When looking at what was eating up our time, we found the differences between our CI environment and average developer’s environment was at the forefront. Most of us at Instructure use Macs, a few of us Windows, and there are a handful Linux users. Among us, browser choice varies, but the most popular is Chrome. Engineers develop locally using their own OS, browser type/version and the Ruby Selenium driver to power tests. Listed below are a few of the differences we found:

  1. AWS images were Ubuntu
  2. Variance in browser versions
  3. Selenium grid uses Java stand alone server VS local specs running using native Ruby driver
  4. Variance in native event capabilities VS Jenkins running exclusively using native events
  5. Parallelization in CI vs single threaded specs in developer’s environment

We began to strive for consistency between the average dev environment and the CI environments, where we could, without sacraficing production like implementation. This helped with mitigating many intermittency issues. During this process, it simplified the CI upgrade process while edging maintenance towards dreamland and further from Elm St.

So, what did we do to make this happen? First, all logic for Selenium driver code was changed from Selenium grid\Java stand-alone server to the native Ruby Selenium driver. This change immediately resulted in noticeable stability improvements, and easier resolution for intermittency creep from tests.
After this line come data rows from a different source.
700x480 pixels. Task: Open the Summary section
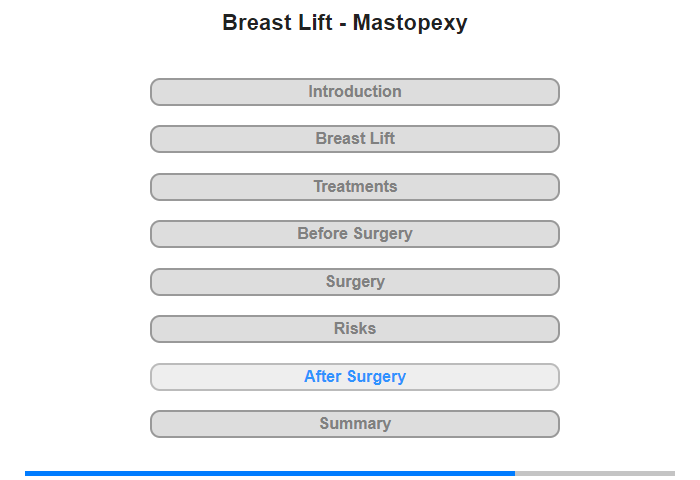[355, 424]
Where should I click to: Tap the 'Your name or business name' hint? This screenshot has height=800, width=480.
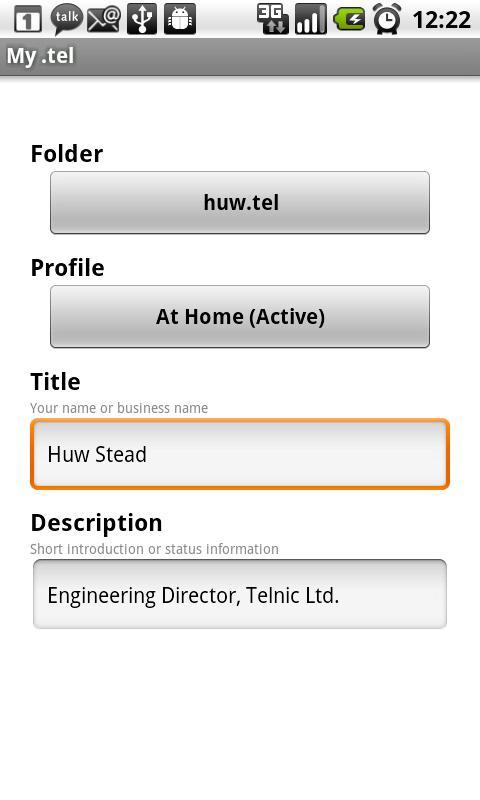119,408
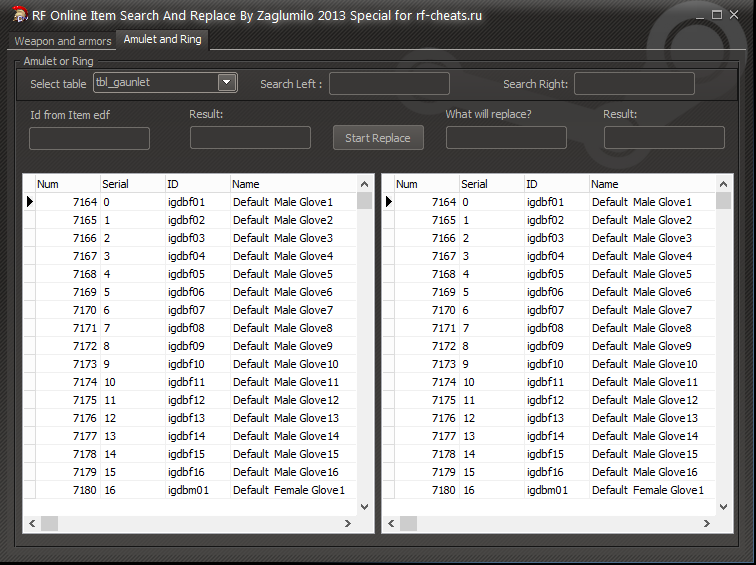This screenshot has height=565, width=756.
Task: Select row igdbf10 in right table
Action: (x=549, y=364)
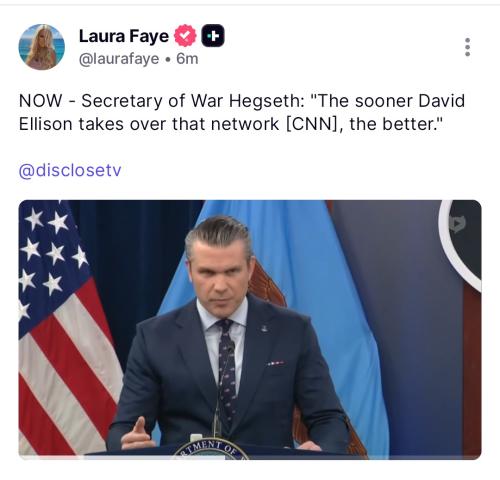Open the @disclosetv mention link
This screenshot has width=500, height=480.
(x=70, y=170)
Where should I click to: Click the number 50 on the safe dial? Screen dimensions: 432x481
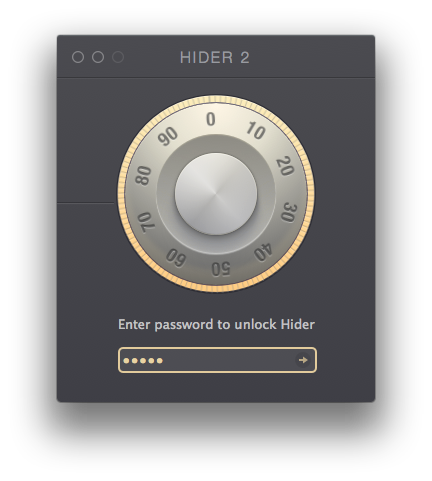(221, 269)
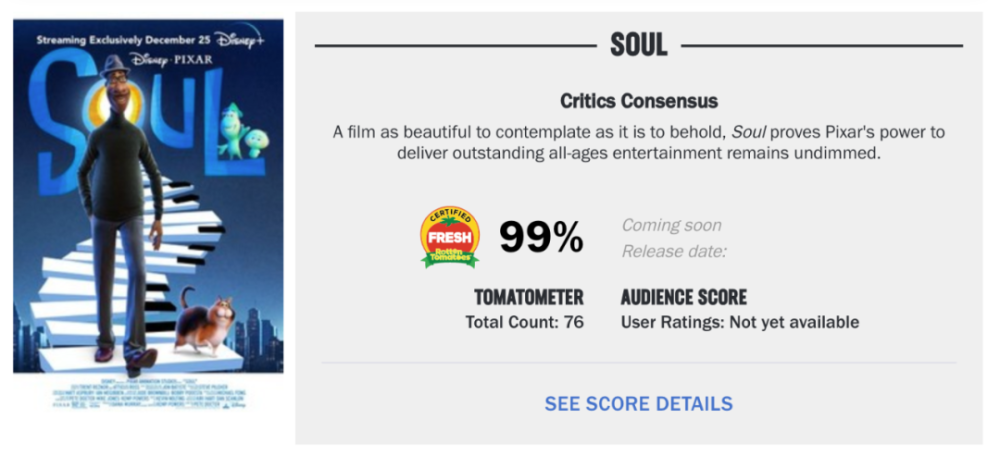Click the Critics Consensus heading
The height and width of the screenshot is (456, 1000).
pos(638,102)

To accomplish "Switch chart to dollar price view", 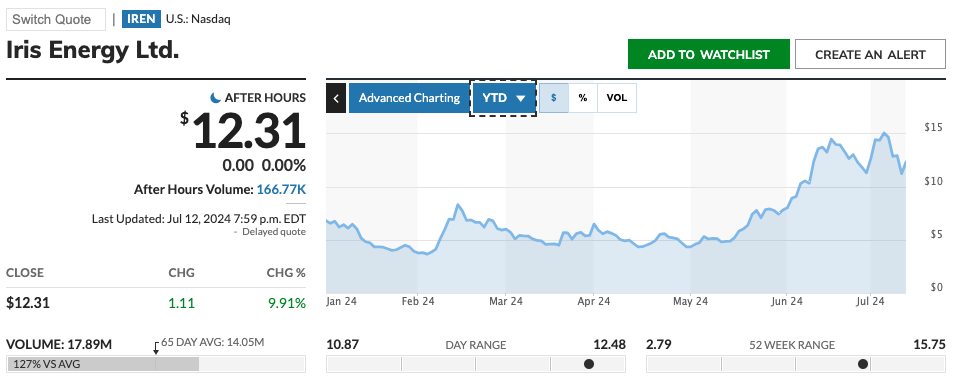I will (554, 98).
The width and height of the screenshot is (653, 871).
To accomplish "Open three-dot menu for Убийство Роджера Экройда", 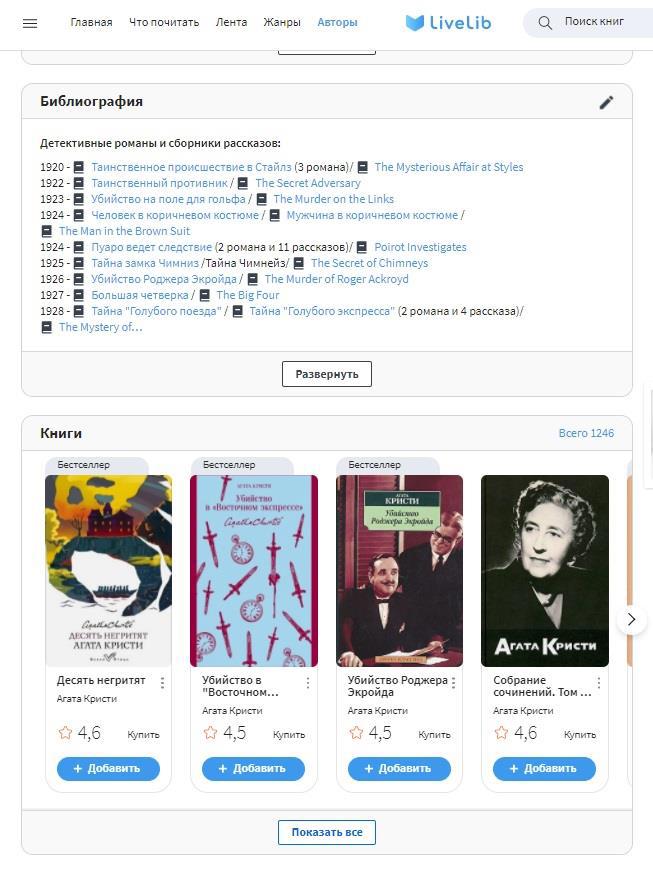I will coord(453,683).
In the past, we had challenges reproducing errors, locally, that our CI server would throw because of the variance in environments. We spent a lot of time debugging these errors, and had to create CI environments that devs could SSH into, to debug the spec failures. This was highly inefficient, and not consistent with the nature or true purpose of CI. Making the two environments consistent gave us more time to work on other things, instead of time-consuming and meaningless failures that were challenging and intensive to debug. Now we are easily able to (for the most part) reproduce all errors produced by our CI server.

Along the way, we also found Selenium grid was not the ideal solution for us. The main reason being the variance in spec outcomes between dev environments and CI, resulting in too much overhead for maintenance and upgrades, while also sapping dev time on CI spec debugging. Many shops use a hardware infrastructure that is distributed across multiple boxes and the tests are farmed out to them; this is ideal for Selenium grid. We, however, prefer one big box with parallelization done internally, reducing the need for a Java stand-alone server and Selenium grid. Capabilities for the drivers are consumed from config files written at runtime for different browsers and we have no need to push each test to a Selenium hub to be farmed out to a worker. We found this complicated setup offered little reward and brought on noticeable burden in maintenance and stability while introducing a variance in spec outcomes.

Making these changes made our lives noticeably easier. When managing or implementing a CI environment, we believe it’s prudent to not only consider your core tech architecture, but the relationship with your developer’s workflow. Although complex implementations of Selenium grid and multiple browsers can be beneficial, it may add more complications than are worth it. We recommend a lean implementation of Selenium, using the driver of the native application language for tighter integration and better maintenance with more consistency between test runs.

Comments